Mi ero seduto da una parte ad
aspettare l’autobus e stavo ascoltando freak out di frank zappa, ero
tranquillo, mi sono accorto che vicino a me sedeva un uomo, non sembrava messo
tanto bene, ho visto le sue labbra muoversi, ma avendo le cuffie dell’ipod dentro
le orecchie non ho sentito quello che diceva.
Mi sono tolto le cuffie, si?, gli ho
detto, lui mi ha guardato e mi ha detto, stasera mi ammazzo, io sono rimasto in
silenzio, non avevo nulla da dirgli, lui ha ripetuto un’altra volta, stasera mi
ammazzo, io ho continuato a rimanere in silenzio, poi si è alzato e se ne è
andato, nella mano destra aveva un busta di plastica con dentro quella che
sembrava una coperta e altri stracci.
Da cosa era dovuta la mia
indifferenza?
Quell’uomo mi aveva detto qualcosa
di vero o era solo una frase buttata lì, da una persona con problemi, una di
quelle frasi che ogni tanto si dicono quando stiamo particolarmente depressi.
E se fosse stato vero?
Se tra tutte le persone mi avesse
scelto come testimone della sua morte?
Se dentro di lui avesse deciso di
chiedere un ultimo aiuto e in caso di un’altra umiliazione si fosse andato ad
uccidere?
Nel paio di minuti in cui l’avevo visto
scomparire ho pensato a questo.
Non mi sono alzato. Sono rimasto
seduto.
Ho di nuovo messo le cuffie nelle
mie orecchie. Ho cambiato la musica.
I chemical brothers con further
hanno iniziato a salirmi nel cervello.
Da cosa era dovuta la mia
indifferenza?
Le persone con i loro problemi mi
circondavano, a quanto pare incapaci di risolverli con le proprie forze. Mi
circondavano le miserie e le pene di molte persone, a cui cercavo di regalare
momenti di quiete, se non con il mondo per lo meno con se stesse.

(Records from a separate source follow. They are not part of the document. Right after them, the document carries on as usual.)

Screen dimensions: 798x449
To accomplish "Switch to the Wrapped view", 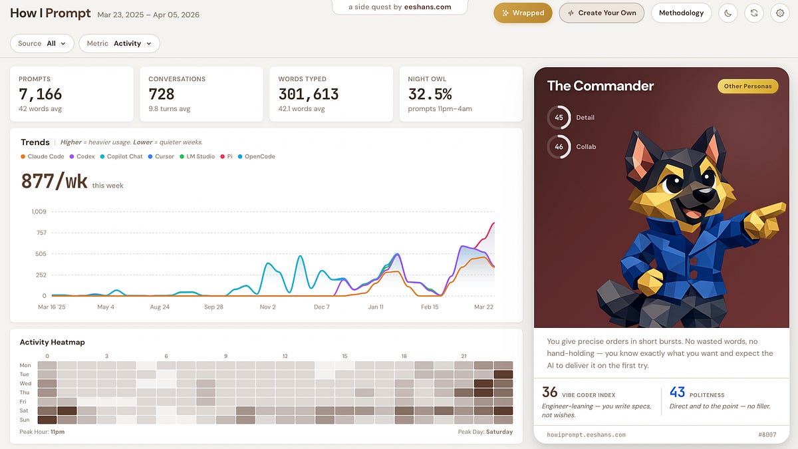I will pos(523,13).
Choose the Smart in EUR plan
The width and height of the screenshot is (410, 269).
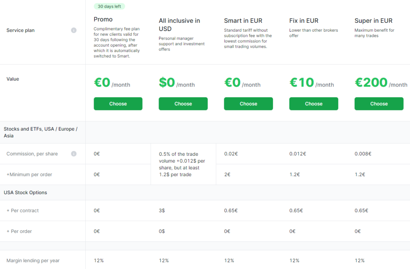point(248,103)
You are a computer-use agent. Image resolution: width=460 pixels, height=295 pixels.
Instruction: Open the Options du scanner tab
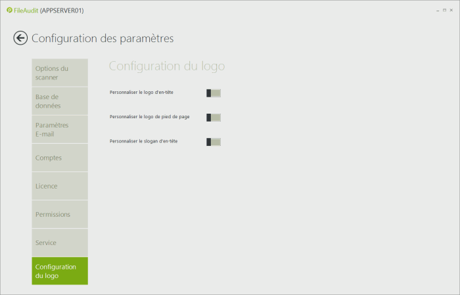(x=59, y=73)
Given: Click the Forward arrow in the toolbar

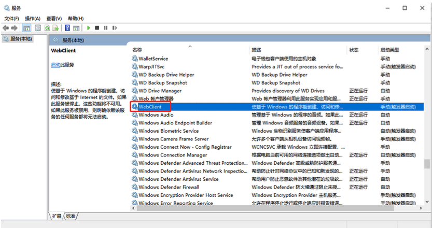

Ma c’era qualcosa di ancora più
prezioso.
Era quello che avevo dentro, che a
volte condividevo e a volte volevo tenere per me.
Perché quando ero solo, chiuso in
quella bellezza lucente, senza gli echi distorti delle parole, delle vite, dei
dolori degli altri, ero felice e stavo bene.
E quella gioia, che avevo trovato,
era la cosa più importante che possedevo.
…
Lei era appoggiata ad un piccolo muro di
pietra e disegnava su un blocco di fogli bianchi. Ero seduto poco lontano, per
terra e la guardavo disegnare. Gli occhi che si alzavano di scatto dal foglio,
concentrati, a cogliere linee e proporzioni e forme. Poi mi guardava e
sorrideva. Io rimanevo in silenzio.
Ci amavamo.
Ed era lei che mi abbracciava in
quella stessa quiete, in quella luce, senza chiedere nulla.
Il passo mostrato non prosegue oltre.